Tower Insurance has failed in a quick-fire attempt to beat a claim over damage from a blaze at an Auckland rental property where methamphetamine was allegedly being cooked.
Sunita and Nitya Nand's Flatbush rental was badly damaged by fire in 2012. Their son was living at the house at the time as a tenant, they say.
Tower, with which the Nands had an insurance policy, claims the son let other people onto the property and with his knowledge they allegedly started cooking
methamphetamine.
While Tower did not suggest Sunita and Nitya Nand were involved in methamphetamine manufacture, they declined the couple's insurance claim.
The pair then filed legal action against the insurer, although Nitya Nand has since passed away.
NZX-listed Tower believed the matter was so clear-cut, it applied for summary judgment - a legal move that contends there is no case to answer.
Part of Tower's argument was over the meaning of "you" in the Nands' insurance policy and whether their son could be captured by exclusion clauses in it.
"A large part of its defence relies on bringing their son within 'you' under the policy.
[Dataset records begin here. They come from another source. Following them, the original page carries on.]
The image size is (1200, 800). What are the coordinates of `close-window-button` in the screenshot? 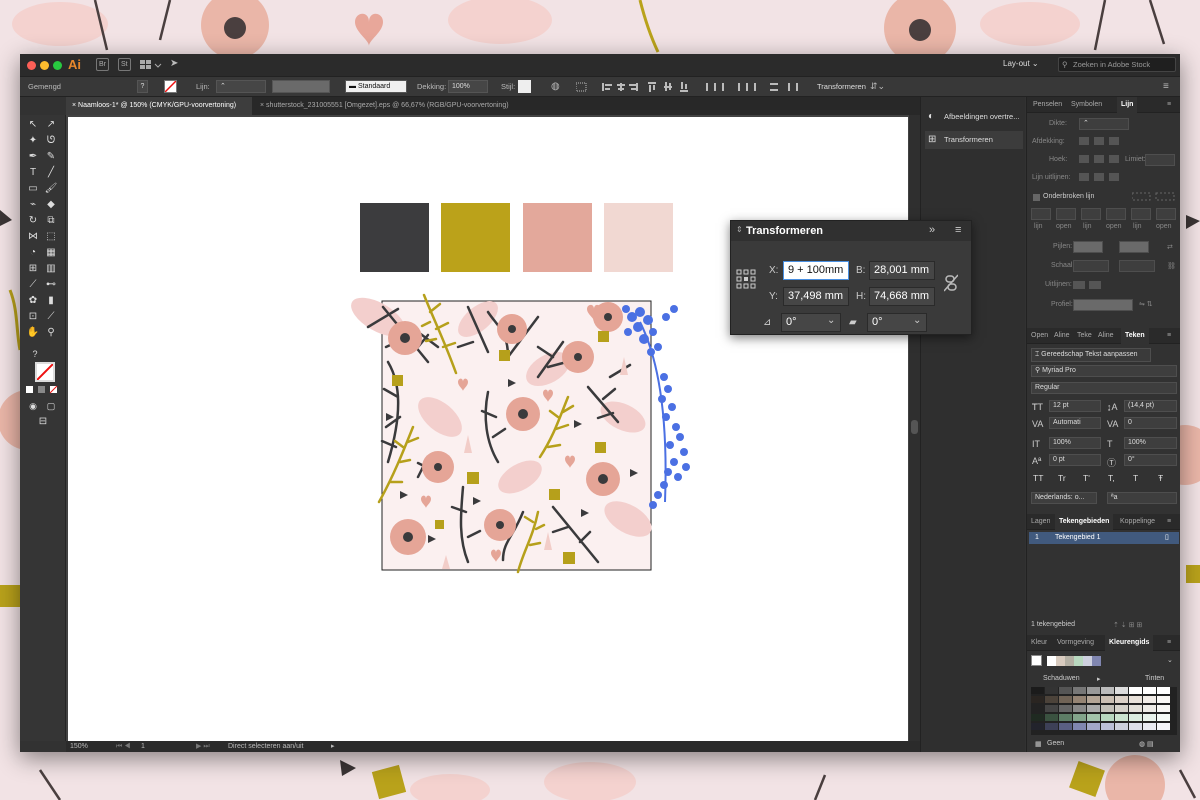 It's located at (32, 66). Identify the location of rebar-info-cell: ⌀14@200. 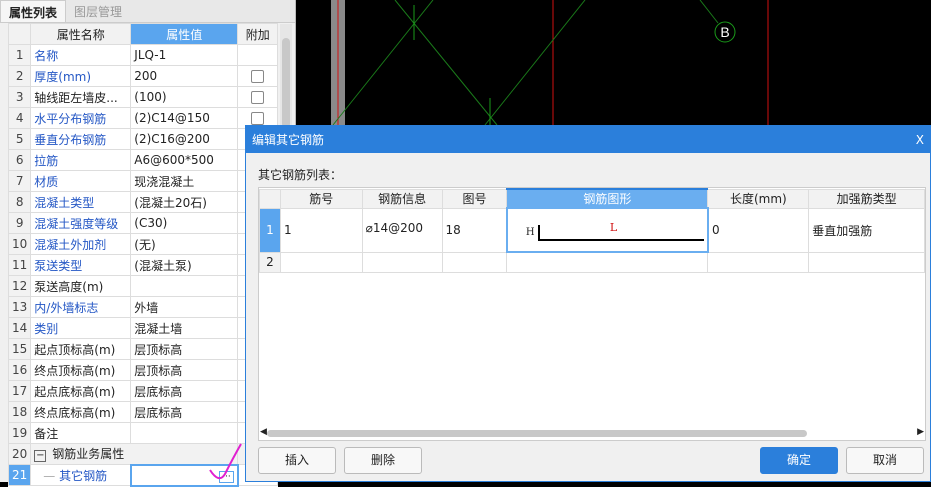
(402, 230).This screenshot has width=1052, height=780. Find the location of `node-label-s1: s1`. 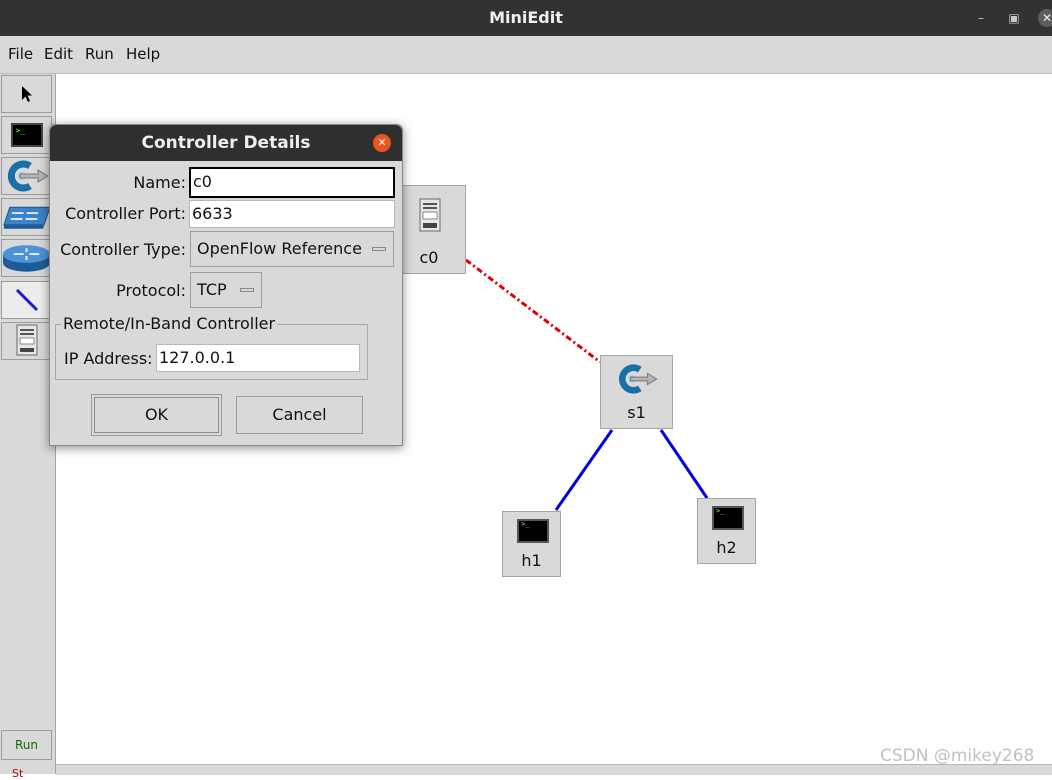

node-label-s1: s1 is located at coordinates (636, 412).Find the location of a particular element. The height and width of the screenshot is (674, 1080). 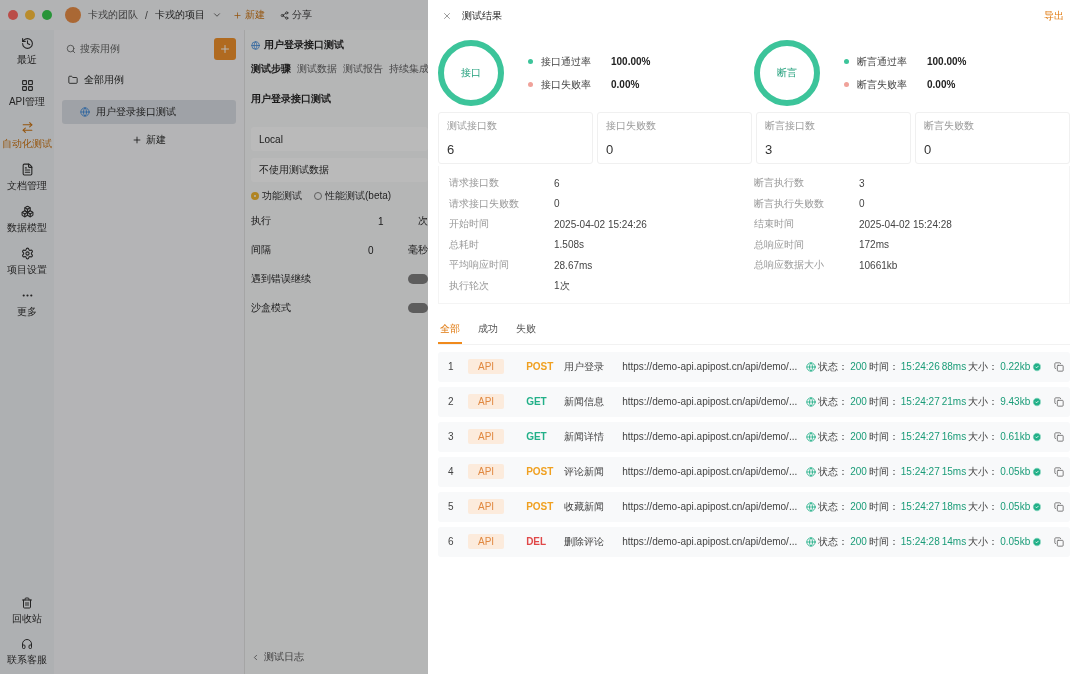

Under its case, if their [the Nands'] son is a 'you', any actions by the son which amounted to courting the risk or triggered an exclusion or breached a continuing warranty disqualify Mr and Mrs Nand from claiming under the policy," Associate Judge Roger Bell said in a recent decision on the dispute.
However, the judge said that Tower had not shown the Nands' action could not succeed.
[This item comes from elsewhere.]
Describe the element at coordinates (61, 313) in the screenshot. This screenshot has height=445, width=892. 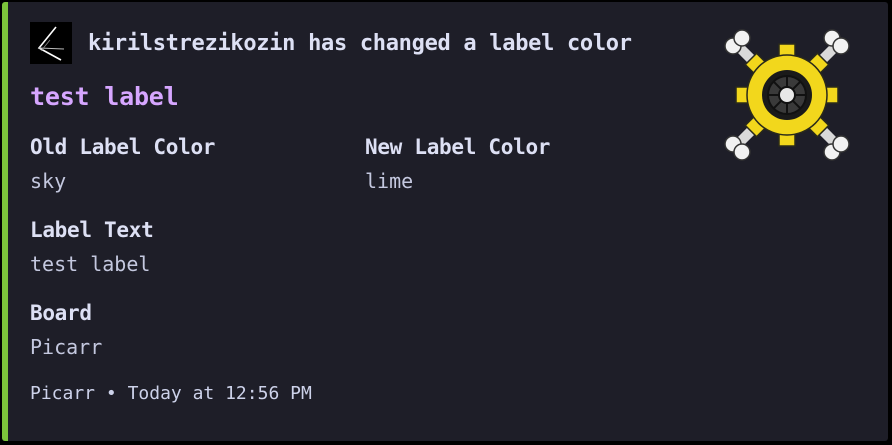
I see `field-name: Board` at that location.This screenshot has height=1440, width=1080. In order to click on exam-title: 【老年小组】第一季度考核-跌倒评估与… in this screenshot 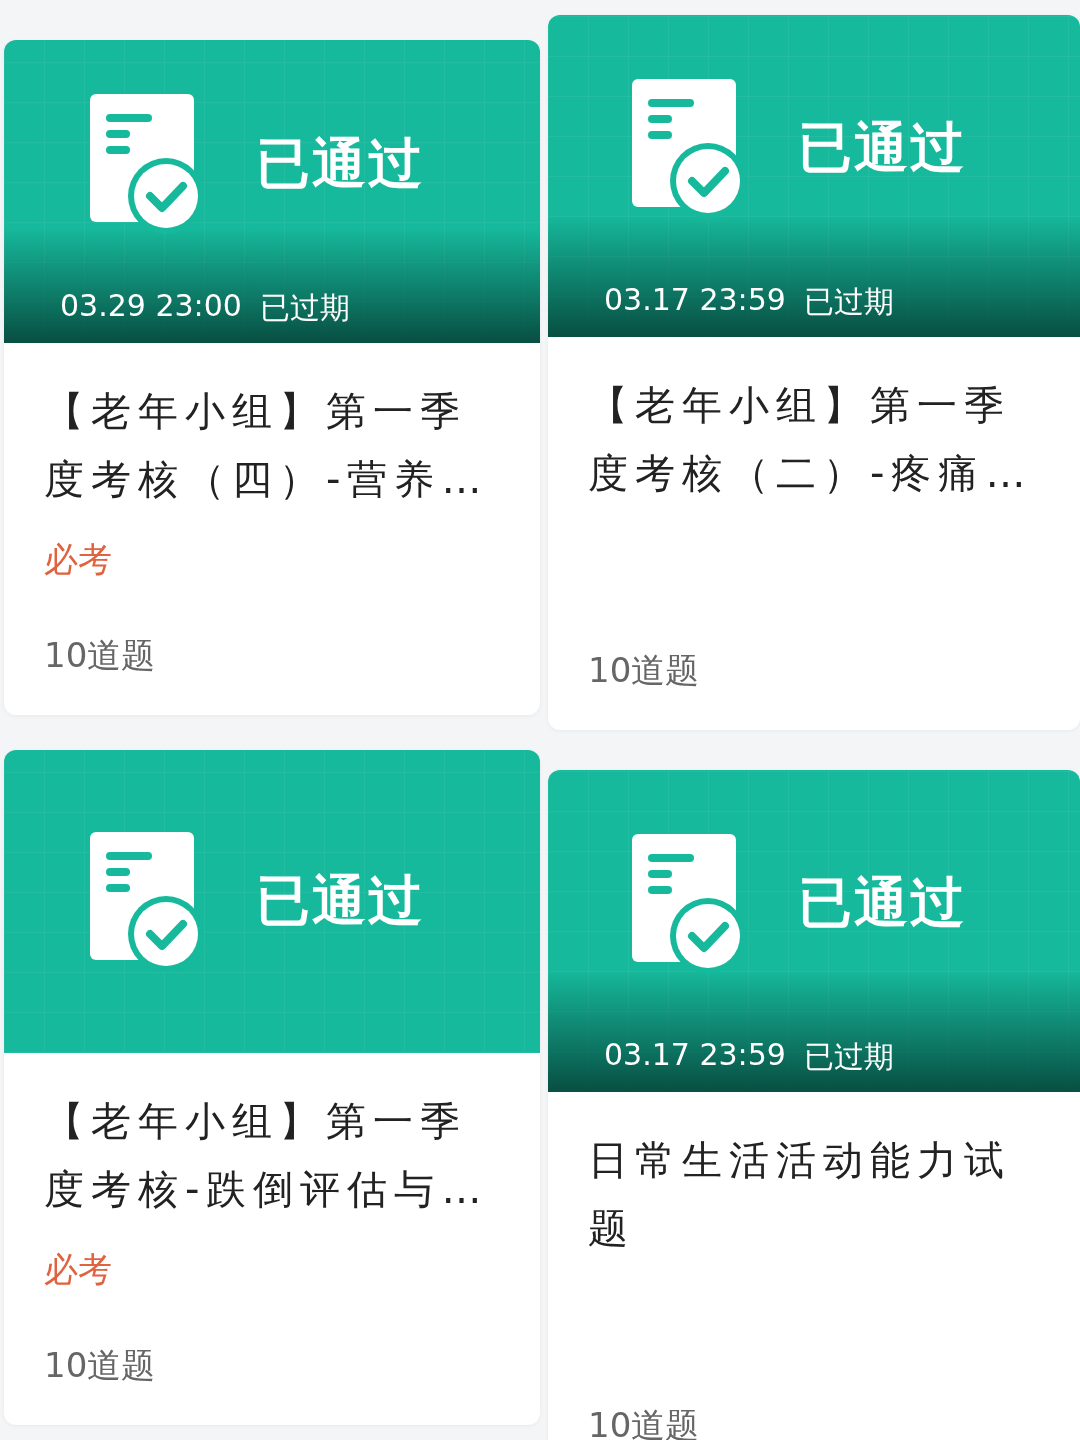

"Tower's defence relies on being able to decline their claim for fire damage to the Flatbush house because of misconduct by their son alleged to have caused the fire. It does not suggest that the Nands were in any way implicated in causing the fire. The terms of the policy do not allow Tower to rely on the son's actions to bar their claim. Moreover, the admissible evidence does not allow findings on a summary judgment basis as to the son's role in causing the fire. Accordingly, summary judgement must be declined,"
Associate Judge Bell said.
Tower was ordered to pay legal costs.